Ainda para provar que a manteiga importada não constitui qualquer responsabilidade financeira para a STP-Trading, a empresa Brasileira SAX Logística Internacional, enviou a sociedade de empresários são-tomenses, um documento assinado pelo seu director Gustavo Campos, onde se lê que «A SAX logística Internacional, concorda que a STP-Trading esvazie os 4 contentores contendo margarina e dê o destino que lhe aprouver», diz a nota enviada em 18 de Junho último.

Segundo a direcção da STP-Trading, toda a margarina com prazo de validade ultrapassado, foi rejeitada sem nunca ter sido comercializada. «Tratando-se de uma linha de crédito de exportação do Brasil, até hoje não recebemos do Brasil um tostão se quer. Para além dos produtos não devemos qualquer outra coisa. No comércio é assim. O senhor compra, pressupõe receber o que compra e se não recebe o que compra naturalmente que deve rejeita. É esse procedimento que a STP-Trading vai adoptar com tudo aquilo que constatar que naturalmente não confere com o que comprou», reforçou Osvaldo Santana.

Apesar de tantos contra-tempos com a importação dos produtos brasileiros, a STP-Trading, garante que não vai haver qualquer problema com o reembolso dos produtos que chegaram ao mercado nacional. «O pagamento pressupõe o reembolso com base na quantidade do produto acordado. Mas tudo o que for constatado com algum problema, não cabe a ninguém pensar que se vá fazer o pagamento. É uma operação comercial, existem entidades envolvidas naturalmente no Brasil e em São Tomé e Príncipe e terão que encontrar a melhor forma e solução para aquilo que for rejeitado», conclui o director comercial da STP-Trading.
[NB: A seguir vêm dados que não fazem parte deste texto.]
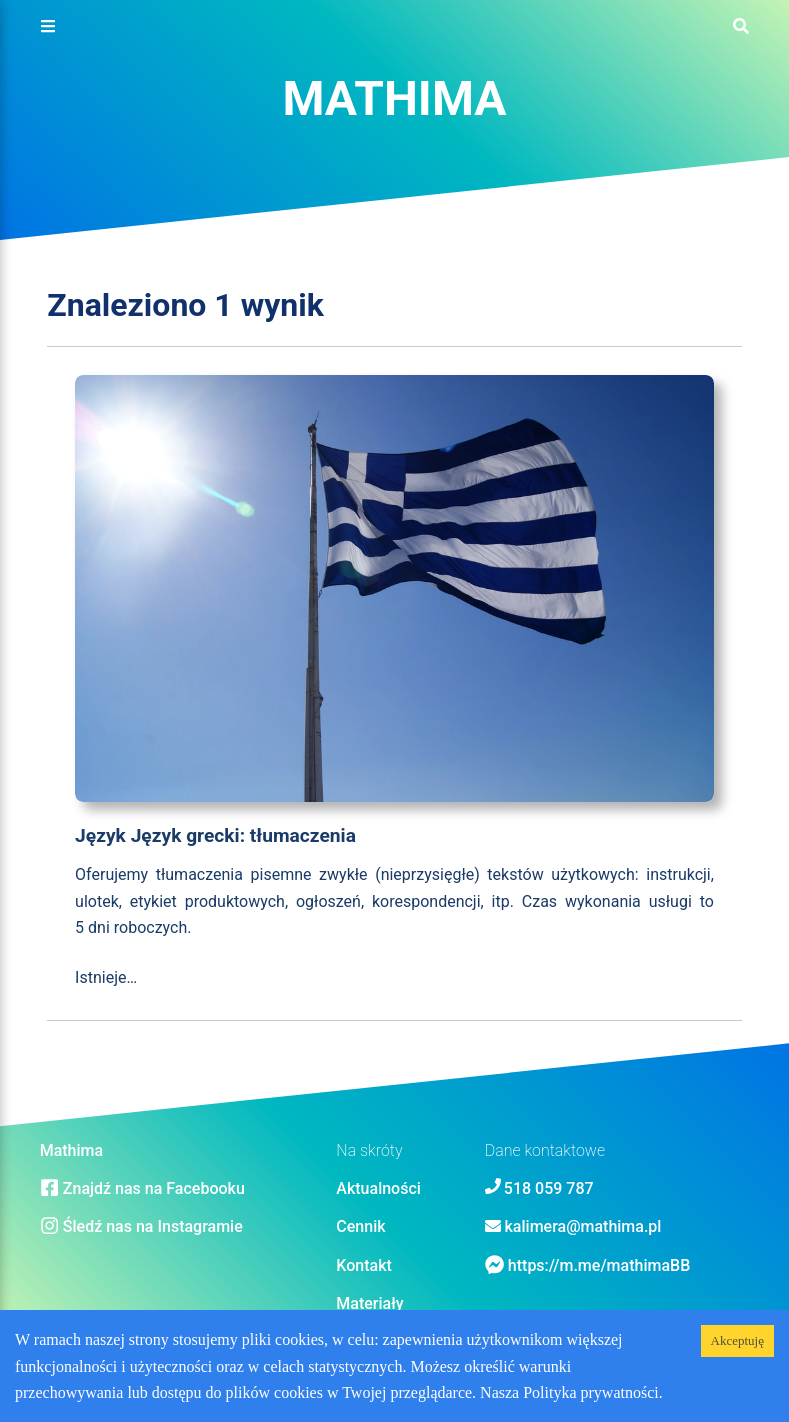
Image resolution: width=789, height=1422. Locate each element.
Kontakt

A possibilidade do crédito brasileiro se transformar em dívida externa para São Tomé e Príncipe, está também descartada, assegura a administração da TRading, que diz tratar-se de uma operação comercial privada, em que o estado são-tomense não tem qualquer envolvimento.
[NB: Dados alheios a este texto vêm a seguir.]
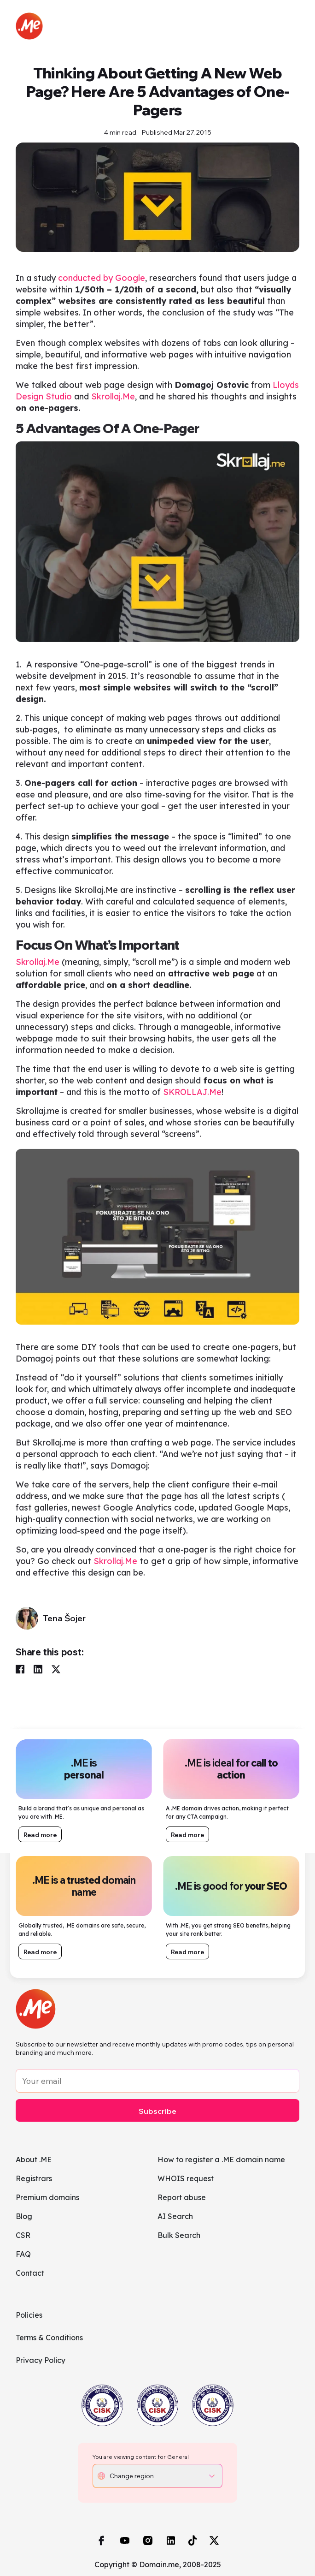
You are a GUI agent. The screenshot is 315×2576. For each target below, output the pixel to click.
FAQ (23, 2254)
Na entrevista ao Téla Nón em que estiveram também presentes o Director Geral da Trading Armando Correia, ladeado pelo Director Administrativo e Financeiro Delfim Neves, o centro de investigação agronómica e tecnológica de São Tomé e Príncipe, foi severamente criticado. A direcção da Trading, disse que a empresa custou a realização dos testes, os técnicos do sector de investigação, levaram carne de frango e de v não devolveram nem as coxas nem os bifes.